# Wanna' sex my frogs?



## Jay Why (Aug 27, 2005)

Can you tell from this picture what sex(es) they are? They are a year and seven months.


----------



## thumbnail (Sep 18, 2005)

*Aurates*

I would say that the more rotund one on the right is female and the more angular one on the left is male. I am going by what I saw in my previous aurates. The males have more of an angular appearence, and the females were very fat and round looking. I hope this helps.


----------



## defaced (May 23, 2005)

I agree. They look like a pair to me.


----------



## Jason DeSantis (Feb 2, 2006)

Third times a charm :lol: 
Jason


----------



## Jay Why (Aug 27, 2005)

Cool - thanks guys. That's what I was thinking. I've even frequently found the male in a high up calling position in the tank within the first hour of the lights coming on...

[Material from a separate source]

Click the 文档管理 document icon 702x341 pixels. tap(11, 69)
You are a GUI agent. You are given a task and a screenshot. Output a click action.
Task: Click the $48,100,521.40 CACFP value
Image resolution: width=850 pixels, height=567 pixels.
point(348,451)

...but where are my damn eggs!!?!? They've either not started getting it on yet or are hidding the eggs well or snails are getting the eggs or...

Anyways - thanks again.


----------



## Curt61 (Jan 16, 2007)

Hey, I have the same problem, I bought a trio of frogs as a breeding trio, they breed before but I have had them for 3 months and they havn't laid a single egg, the two males call all the time. Your not the only one out there that has a male and female that won't breed.


Curt.


----------



## Jay Why (Aug 27, 2005)

Why do mine have to be the prudes... I want 5lutty frogs.

(Why is 5lutty a *censored* word? )


----------



## amphibianfreak (Jul 21, 2004)

^ haha.


----------